# Visit to Starborn Havanese



## ox3pxo (Sep 29, 2012)

I had a fabulous time with the King's yesterday! As a first time dog owner, you can imagine how confused I was with Adri. Pam showed me that training a dog is super easy as long as you pinpoint which behavior you are looking for and to get the timing perfect. This type of training for me was invaluable. Adri finally knows her name now. haha.

I did so much research into breeders before getting Adri and as more time goes by I am so thankful for the King's! You know that they are so knowledgeable and loving towards their dogs as well as all of the dogs that leave Starborn. They were so generous to let me visit. I thought it would be invaluable for Adri to be around older well-manered relatives so she could learn and pick up things by observation. The King's had kept Willow, Adri's littermate so it was fun watching them play together. Below is a picture of Willow, Adri & I. If you are a first time dog owner like I am and want a very healthy, smart & lovable havanese, I highly recommend Starborn because The King's are so supportive and loving <3<3<3

I feel so much better after the visit and I know Adri and I are going to be just fine now. haha


----------



## sandypaws (Aug 8, 2012)

Wow, they look like twins. That's a great compliment to the King's. I know they do it right and make it easy for a new puppy owner. I've only heard great things about them and their dogs. Glad you feel more relaxed and confident now. The "kids" are beautiful. Enjoy.


----------



## ox3pxo (Sep 29, 2012)

Here's a picture of Tom striking a pose while Adri sleeps on her back like a baby <3<3<3


----------



## Tom King (Aug 2, 2006)

It was a good day. Can you tell that Adri is a puppy who "doesn't like to be on her back", and "doesn't take naps"? She's sound asleep in that picture. We feel like Yumi went home with a new confidence.


----------



## Missy (Nov 6, 2006)

Great experience. Thanks for sharing. And Tom... What a handsome man you are. After all these years on here I think this is the first time we've seen you!


----------



## krandall (Jun 11, 2009)

Tom King said:


> It was a good day. Can you tell that Adri is a puppy who "doesn't like to be on her back", and "doesn't take naps"? She's sound asleep in that picture. We feel like Yumi went home with a new confidence.

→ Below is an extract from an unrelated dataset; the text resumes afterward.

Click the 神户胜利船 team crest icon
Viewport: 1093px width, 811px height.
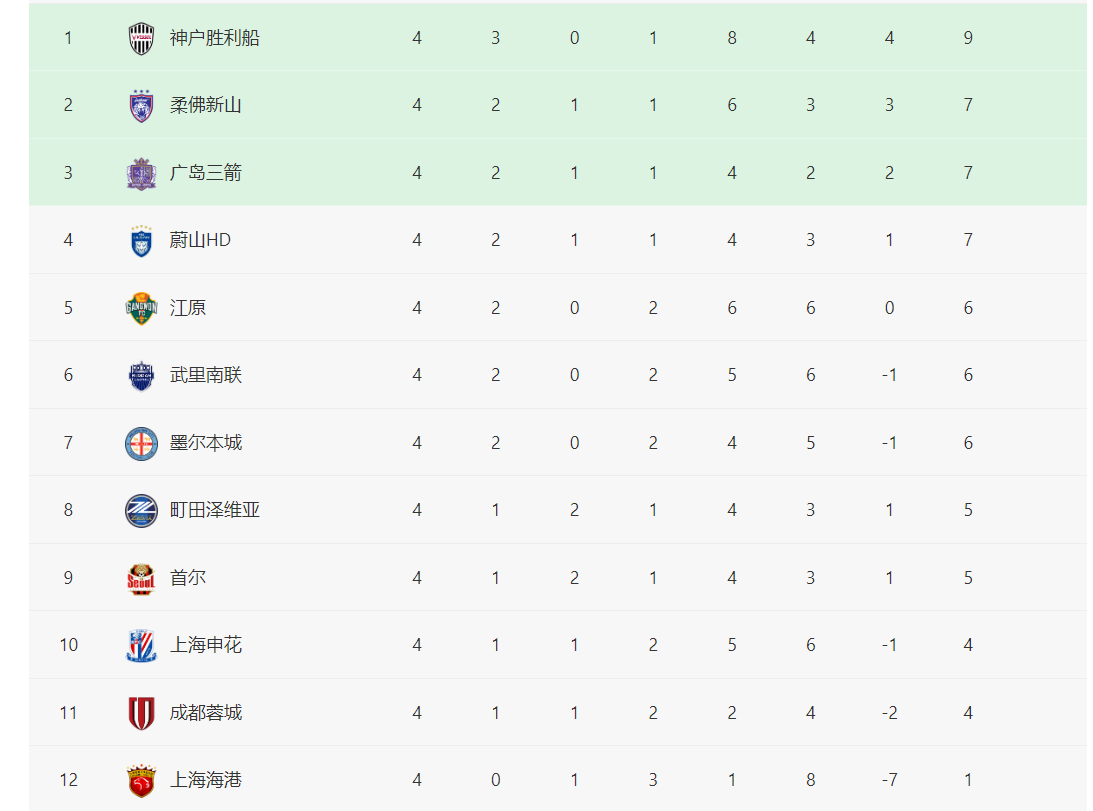141,39
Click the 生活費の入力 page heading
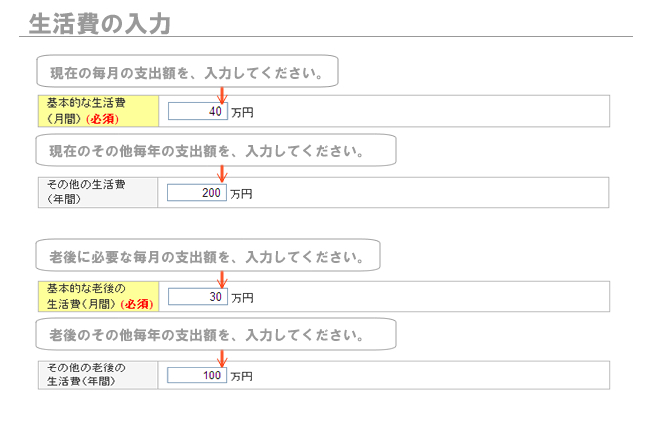Image resolution: width=650 pixels, height=430 pixels. coord(99,23)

Kodi sleeps on my lap, on his back for part of most shows. People are used to seeing him that way now, but he drew a lot of attention when we were the "new kids on the block".

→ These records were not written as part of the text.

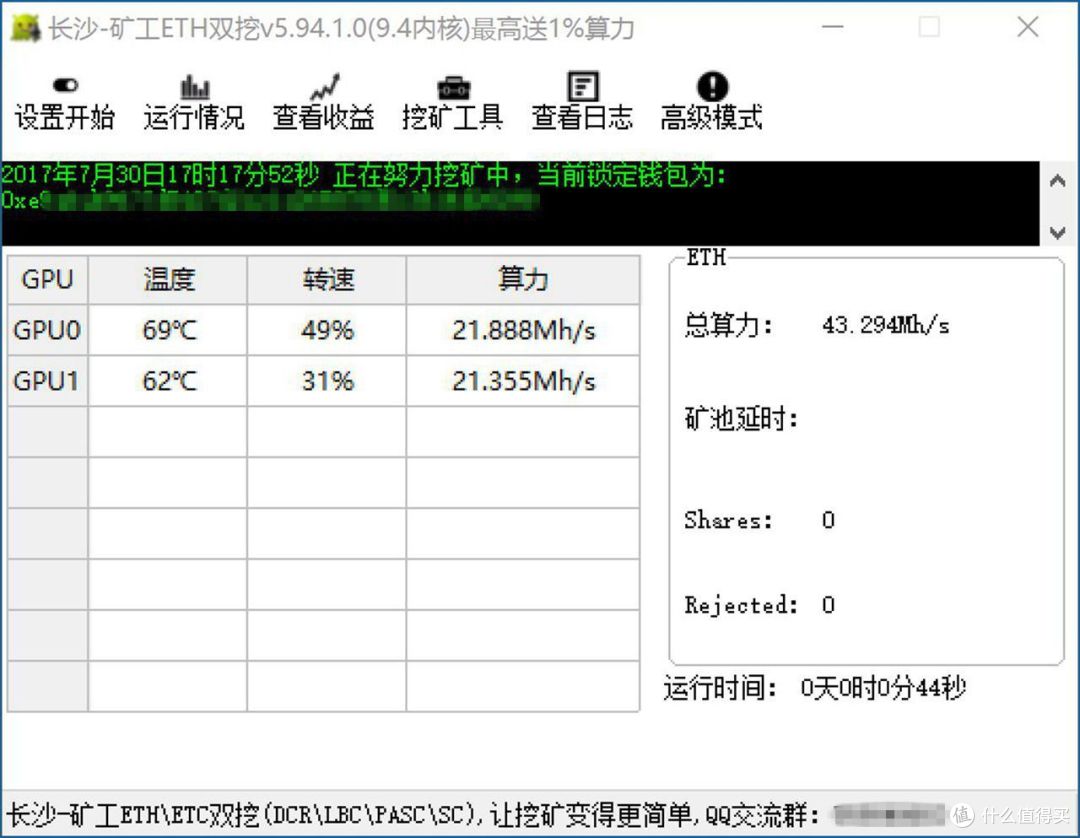Click the log scroll-up arrow
Screen dimensions: 1080x838
[x=1058, y=180]
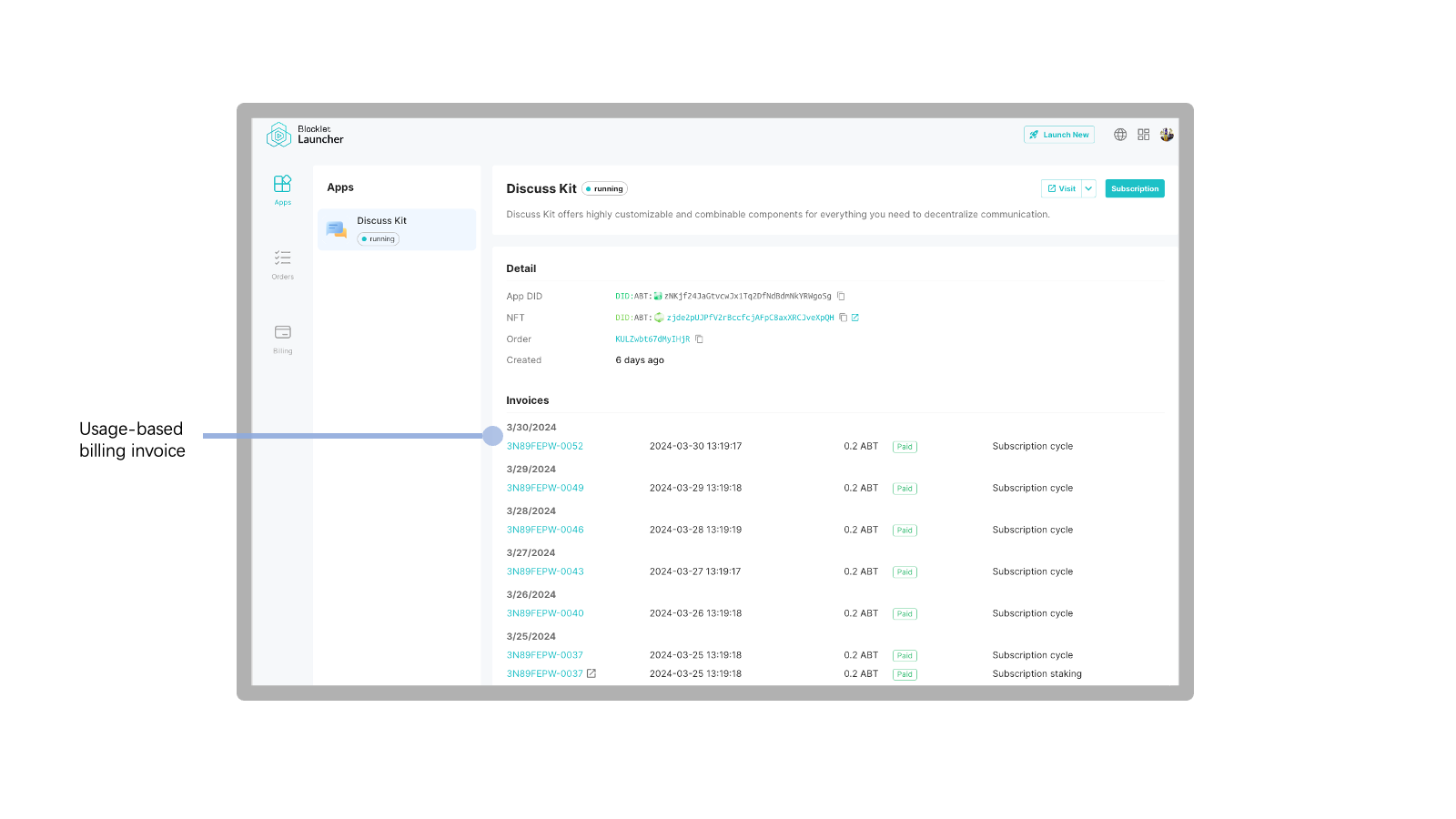Copy the Order ID
The width and height of the screenshot is (1456, 819).
click(x=699, y=339)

Again today, someone came up to me, asked lots of questions about the breed in general, and about Kodi and his breeder in specific. They left with my name and number, and the Starborn website written on the back of their show catalog!


----------



## Pipersmom (Jul 27, 2009)

What a great story for people thinking about getting a puppy and the importance of a good breeder. 
I'm sure things will be smoother for you and Adri now, it's not easy and good for you for working on it. She's beautiful.


----------



## Laurief (Nov 7, 2006)

What a great story!! And a nice tribute to Tom & Pam!! Way to go guys!!!


----------



## Luciledodd (Sep 5, 2009)

Missy, that was the exact same thing I said to Sherron my daughter. Tom you are handsome, but I am an old lady so don't let it go to your head.


----------



## ox3pxo (Sep 29, 2012)

haha Tom - so many compliments!!!


----------



## MarinaGirl (Mar 25, 2012)

Tom - my 13 month old puppy doesn't like to be on her back either. How did you get Adri to nap in your arms like that?


----------



## Tom King (Aug 2, 2006)

It looks like I'm sitting up in that picture. Actually, I'm reclined back in my recliner. I just gently placed her on her back in my arm, and held her just enough that she understood what I wanted. I felt or showed no anxiety, but that was what she was required to do. She had been playing pretty hard, so I knew she was tired. She fairly quickly went to sleep.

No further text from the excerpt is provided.